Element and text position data
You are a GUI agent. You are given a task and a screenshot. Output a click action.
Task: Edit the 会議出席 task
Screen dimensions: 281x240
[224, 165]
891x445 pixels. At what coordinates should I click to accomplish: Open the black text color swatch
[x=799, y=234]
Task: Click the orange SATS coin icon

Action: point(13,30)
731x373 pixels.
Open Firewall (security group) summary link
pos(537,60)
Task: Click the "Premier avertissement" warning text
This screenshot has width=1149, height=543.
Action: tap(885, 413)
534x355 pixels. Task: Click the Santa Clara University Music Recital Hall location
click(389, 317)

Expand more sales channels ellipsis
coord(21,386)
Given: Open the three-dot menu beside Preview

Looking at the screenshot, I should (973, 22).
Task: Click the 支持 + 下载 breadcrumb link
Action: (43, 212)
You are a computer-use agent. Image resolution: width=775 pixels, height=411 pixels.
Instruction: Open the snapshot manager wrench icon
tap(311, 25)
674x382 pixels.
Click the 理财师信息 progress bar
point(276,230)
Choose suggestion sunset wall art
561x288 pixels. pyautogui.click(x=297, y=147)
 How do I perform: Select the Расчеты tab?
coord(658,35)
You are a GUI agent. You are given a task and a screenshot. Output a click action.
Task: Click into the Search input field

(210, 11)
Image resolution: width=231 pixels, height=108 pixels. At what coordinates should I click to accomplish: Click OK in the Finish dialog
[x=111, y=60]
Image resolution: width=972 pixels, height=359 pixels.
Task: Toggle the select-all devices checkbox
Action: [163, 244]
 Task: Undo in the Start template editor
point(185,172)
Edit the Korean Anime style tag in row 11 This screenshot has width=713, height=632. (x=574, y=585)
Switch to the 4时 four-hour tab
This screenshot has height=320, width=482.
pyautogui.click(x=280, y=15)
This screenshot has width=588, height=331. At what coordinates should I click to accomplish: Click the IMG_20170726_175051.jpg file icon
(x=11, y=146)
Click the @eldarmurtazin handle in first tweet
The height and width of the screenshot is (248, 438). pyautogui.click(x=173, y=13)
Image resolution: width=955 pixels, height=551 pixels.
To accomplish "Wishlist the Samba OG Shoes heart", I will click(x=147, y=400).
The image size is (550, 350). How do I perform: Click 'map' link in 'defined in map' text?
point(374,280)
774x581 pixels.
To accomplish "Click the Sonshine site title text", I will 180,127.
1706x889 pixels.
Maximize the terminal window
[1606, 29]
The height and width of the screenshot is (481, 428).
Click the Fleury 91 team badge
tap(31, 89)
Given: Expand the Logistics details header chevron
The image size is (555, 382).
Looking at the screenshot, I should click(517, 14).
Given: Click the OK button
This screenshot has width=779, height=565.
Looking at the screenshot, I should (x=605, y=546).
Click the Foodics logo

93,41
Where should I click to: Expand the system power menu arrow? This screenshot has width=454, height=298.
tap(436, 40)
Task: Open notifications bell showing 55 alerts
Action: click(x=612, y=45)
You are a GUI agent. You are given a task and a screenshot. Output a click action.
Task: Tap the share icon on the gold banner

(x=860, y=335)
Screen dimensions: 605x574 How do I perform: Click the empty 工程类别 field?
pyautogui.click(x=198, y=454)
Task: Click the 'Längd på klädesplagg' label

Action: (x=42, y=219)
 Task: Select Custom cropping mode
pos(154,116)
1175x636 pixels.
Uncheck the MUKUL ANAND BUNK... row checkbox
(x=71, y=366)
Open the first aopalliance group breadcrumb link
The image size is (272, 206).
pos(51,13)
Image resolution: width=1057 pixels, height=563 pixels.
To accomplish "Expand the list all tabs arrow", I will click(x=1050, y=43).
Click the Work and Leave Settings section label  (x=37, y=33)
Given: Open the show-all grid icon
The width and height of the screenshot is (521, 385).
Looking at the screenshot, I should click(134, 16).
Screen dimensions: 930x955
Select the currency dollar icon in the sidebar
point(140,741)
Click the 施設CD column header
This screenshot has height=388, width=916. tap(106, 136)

EXERCISE OBJECTIVE:
Rewrite the material so that "Screen dimensions" becomes "Screen size" wherever it occurs, keeping every other line unchanged.

COMPLETED TASK:
You are a GUI agent. You are given a task and a screenshot. Output a click action.
Task: Edit the 会議出席 task
Screen size: 281x240
[224, 165]
891x445 pixels. At what coordinates should I click to accomplish: Open the black text color swatch
[x=799, y=234]
Task: Click the orange SATS coin icon

Action: point(13,30)
731x373 pixels.
Open Firewall (security group) summary link
pos(537,60)
Task: Click the "Premier avertissement" warning text
This screenshot has width=1149, height=543.
Action: tap(885, 413)
534x355 pixels. Task: Click the Santa Clara University Music Recital Hall location
click(389, 317)

Expand more sales channels ellipsis
coord(21,386)
Given: Open the three-dot menu beside Preview

Looking at the screenshot, I should (973, 22).
Task: Click the 支持 + 下载 breadcrumb link
Action: (43, 212)
You are a computer-use agent. Image resolution: width=775 pixels, height=411 pixels.
Instruction: Open the snapshot manager wrench icon
tap(311, 25)
674x382 pixels.
Click the 理财师信息 progress bar
point(276,230)
Choose suggestion sunset wall art
561x288 pixels. pyautogui.click(x=297, y=147)
 How do I perform: Select the Расчеты tab?
coord(658,35)
You are a GUI agent. You are given a task and a screenshot. Output a click action.
Task: Click into the Search input field

(210, 11)
Image resolution: width=231 pixels, height=108 pixels. At what coordinates should I click to accomplish: Click OK in the Finish dialog
[x=111, y=60]
Image resolution: width=972 pixels, height=359 pixels.
Task: Toggle the select-all devices checkbox
Action: [163, 244]
 Task: Undo in the Start template editor
point(185,172)
Edit the Korean Anime style tag in row 11 This screenshot has width=713, height=632. (x=574, y=585)
Switch to the 4时 four-hour tab
This screenshot has height=320, width=482.
pyautogui.click(x=280, y=15)
This screenshot has width=588, height=331. At what coordinates should I click to accomplish: Click the IMG_20170726_175051.jpg file icon
(x=11, y=146)
Click the @eldarmurtazin handle in first tweet
The height and width of the screenshot is (248, 438). pyautogui.click(x=173, y=13)
Image resolution: width=955 pixels, height=551 pixels.
To accomplish "Wishlist the Samba OG Shoes heart", I will click(x=147, y=400).
The image size is (550, 350). How do I perform: Click 'map' link in 'defined in map' text?
point(374,280)
774x581 pixels.
To accomplish "Click the Sonshine site title text", I will 180,127.
1706x889 pixels.
Maximize the terminal window
[1606, 29]
The height and width of the screenshot is (481, 428).
Click the Fleury 91 team badge
tap(31, 89)
Given: Expand the Logistics details header chevron
The image size is (555, 382).
Looking at the screenshot, I should click(517, 14).
Given: Click the OK button
This screenshot has width=779, height=565.
Looking at the screenshot, I should (x=605, y=546).
Click the Foodics logo

93,41
Where should I click to: Expand the system power menu arrow? This screenshot has width=454, height=298.
tap(436, 40)
Task: Open notifications bell showing 55 alerts
Action: click(x=612, y=45)
You are a GUI agent. You are given a task and a screenshot. Output a click action.
Task: Tap the share icon on the gold banner

(x=860, y=335)
Screen size: 605x574 How do I perform: Click the empty 工程类别 field?
pyautogui.click(x=198, y=454)
Task: Click the 'Längd på klädesplagg' label

Action: (x=42, y=219)
 Task: Select Custom cropping mode
pos(154,116)
1175x636 pixels.
Uncheck the MUKUL ANAND BUNK... row checkbox
(x=71, y=366)
Open the first aopalliance group breadcrumb link
The image size is (272, 206).
pos(51,13)
Image resolution: width=1057 pixels, height=563 pixels.
To accomplish "Expand the list all tabs arrow", I will click(x=1050, y=43).
Click the Work and Leave Settings section label  (x=37, y=33)
Given: Open the show-all grid icon
The width and height of the screenshot is (521, 385).
Looking at the screenshot, I should click(134, 16).
Screen size: 930x955
Select the currency dollar icon in the sidebar
point(140,741)
Click the 施設CD column header
This screenshot has height=388, width=916. tap(106, 136)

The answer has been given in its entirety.